Some Lessons in Production Development (Hadoop) – Part 1

Wow. I can’t believe it has been a month since I have posted. On December 1, I started a new chapter in my life, working full time as a Data Scientist at the Rubicon Project. Needless to say, that has been keeping me occupied, as well as thinking about working on my dissertation. For the time, I am getting settled in here.

When I accepted this position, one of my hopes/expectations would be to become professionally competent and confident in C, Java, Python, Hadoop, and the software development process rather than relying on hobby and academic knowledge. That is something a degree cannot help with. It has been a great experience, although very frustrating, but that is expected when jumping into development professionally.

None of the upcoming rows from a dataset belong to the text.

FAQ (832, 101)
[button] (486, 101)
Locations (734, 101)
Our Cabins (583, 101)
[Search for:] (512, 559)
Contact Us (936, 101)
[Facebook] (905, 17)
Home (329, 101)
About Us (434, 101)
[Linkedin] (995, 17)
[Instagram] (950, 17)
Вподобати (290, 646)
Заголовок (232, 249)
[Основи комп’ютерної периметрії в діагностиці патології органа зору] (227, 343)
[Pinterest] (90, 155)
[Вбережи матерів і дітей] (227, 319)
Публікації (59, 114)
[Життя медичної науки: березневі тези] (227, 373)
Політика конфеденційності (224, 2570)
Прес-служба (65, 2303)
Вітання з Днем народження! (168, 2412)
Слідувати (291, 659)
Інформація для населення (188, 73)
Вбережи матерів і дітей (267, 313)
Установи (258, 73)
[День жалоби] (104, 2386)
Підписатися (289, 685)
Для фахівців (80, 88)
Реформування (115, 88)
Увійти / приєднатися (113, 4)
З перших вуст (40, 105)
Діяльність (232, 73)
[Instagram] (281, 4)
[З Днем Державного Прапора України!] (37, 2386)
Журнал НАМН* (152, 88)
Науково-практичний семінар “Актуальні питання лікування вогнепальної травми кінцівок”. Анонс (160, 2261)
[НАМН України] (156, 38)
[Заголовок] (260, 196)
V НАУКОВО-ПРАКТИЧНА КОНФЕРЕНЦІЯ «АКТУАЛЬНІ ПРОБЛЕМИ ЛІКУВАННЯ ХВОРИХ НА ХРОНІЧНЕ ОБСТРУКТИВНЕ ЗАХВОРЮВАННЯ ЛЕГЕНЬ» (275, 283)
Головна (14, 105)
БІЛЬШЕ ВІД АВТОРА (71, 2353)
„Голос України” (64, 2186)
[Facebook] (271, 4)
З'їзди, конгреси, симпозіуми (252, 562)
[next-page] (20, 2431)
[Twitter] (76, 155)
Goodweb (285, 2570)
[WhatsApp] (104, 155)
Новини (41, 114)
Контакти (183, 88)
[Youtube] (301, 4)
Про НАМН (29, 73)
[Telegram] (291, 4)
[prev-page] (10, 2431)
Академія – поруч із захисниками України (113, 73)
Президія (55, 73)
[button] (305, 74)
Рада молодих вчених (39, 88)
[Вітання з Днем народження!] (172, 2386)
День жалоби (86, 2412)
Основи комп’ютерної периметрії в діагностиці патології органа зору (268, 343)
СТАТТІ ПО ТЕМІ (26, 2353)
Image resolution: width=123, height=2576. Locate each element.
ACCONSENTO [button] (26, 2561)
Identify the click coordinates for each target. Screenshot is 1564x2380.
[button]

I am writing this post to chronicle what I have learned about using Hadoop in production and how it majorly differs from its use in my research and personal analysis.
To start, I was asked to check out a huge stack of code from a Subversion repository. But then what?

But you’re a Computer Scientist! This should be easy!

The first part is true, but there is a stark difference between a garden variety computer scientist and one that converts from another field. Homegrown developers typically have an undergraduate degree in Computer Science (mine is close, but not purely CS). They have a strict and challenging curriculum of coursework, and their lives are peppered with summer internships. In these experiences, they are seasoned with professional work experience that they were not expected to have beforehand. Once they graduate, they have the skills necessary to work as a software engineer.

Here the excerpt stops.